SQF deals with environmental sanitation control in a comparable manner. Module 2 under Food Safety Fundamentals (a Mandatory module in both Levels 2 and 3) makes its clear the property, buildings, and equipment shall be constructed, designed, and maintained to facilitate the hygienic production…of safe food. Both for Preprocessing of Plant products (i.e. produce packing houses) in Module 10 and for food processing plants in Module 11, there is focus on the construction and control of product handling and storage areas. Module 11.2 discusses materials of construction and design for all environmental surfaces and has a specific section (11.2.13.1) on Cleaning and Sanitation which includes “The methods and responsibility for the cleaning of the food handling & processing equipment and environment, storage area, staff amenities, and toilet facilities shall be documented and implemented.” In addition, Air Quality (11.5.7) pertaining to compressed air hygiene is also emphasized by SQF.

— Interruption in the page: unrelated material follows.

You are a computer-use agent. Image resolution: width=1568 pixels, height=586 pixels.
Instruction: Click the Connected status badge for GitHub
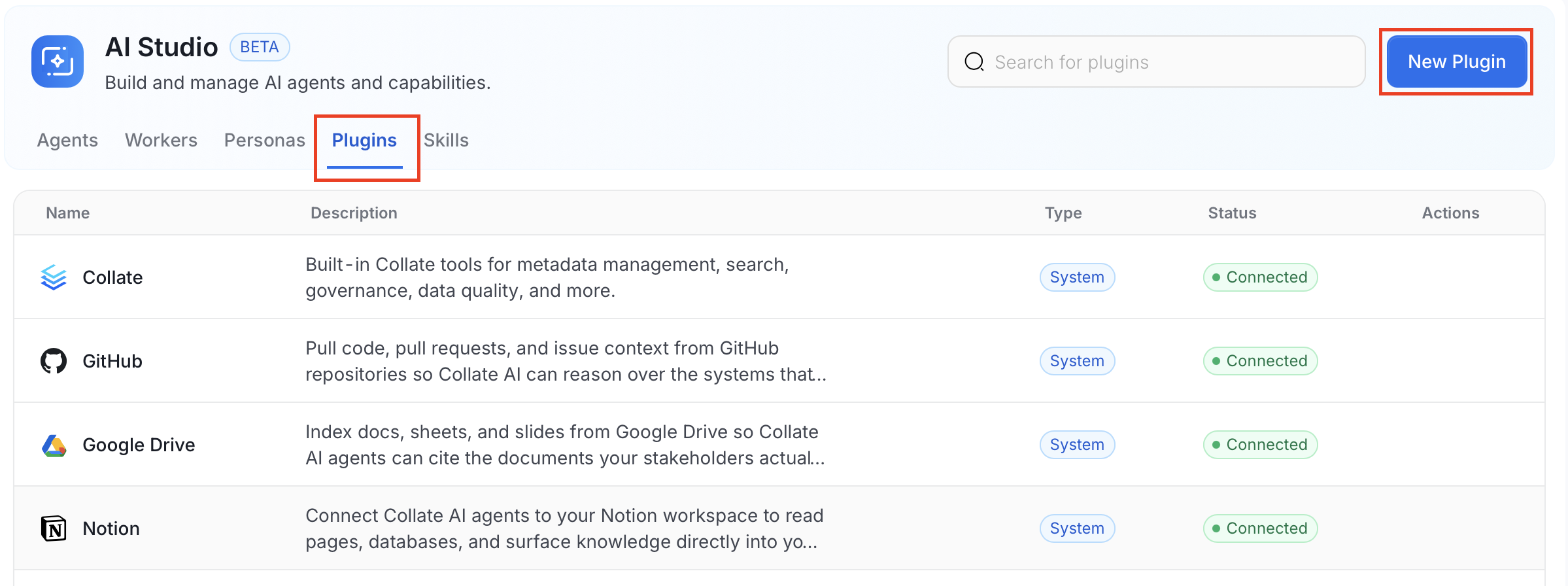click(1260, 361)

Both BRC (Fundamental Clause 5.2) and SQF (2.8.2) clearly emphasize the high importance of allergen management, which includes proper environmental sanitation procedures and programs to prevent cross-contact onto a processing line. This becomes problematic for dry sanitation processes where wet sanitation methods are limited based on processing line and facility engineering design. SQF, BRC, and other GFSI programs separate high-risk processes (perishable RTEs) versus low-risk processes (raw or baked shelf stable).
The Environmental Zones
In high-risk operations, both the frequency and level of sanitation procedures, and standards are, of course, far more stringent than in low-risk product processing. However, we can categorize high or low-risk regardless of product type for this discussion. So let’s first focus on Zone 3 items near the food contact zone.
While there is no prescribed frequency for Zone 3 areas, based upon the proximity to the process lines, below are suggested frequencies for your Preventative Maintenance Environmental Sanitation schedule.
Zone 3 Daily Sanitation Frequencies:
- Flooring, drains, walls, and covings adjacent to equipment that is floor or table mounted.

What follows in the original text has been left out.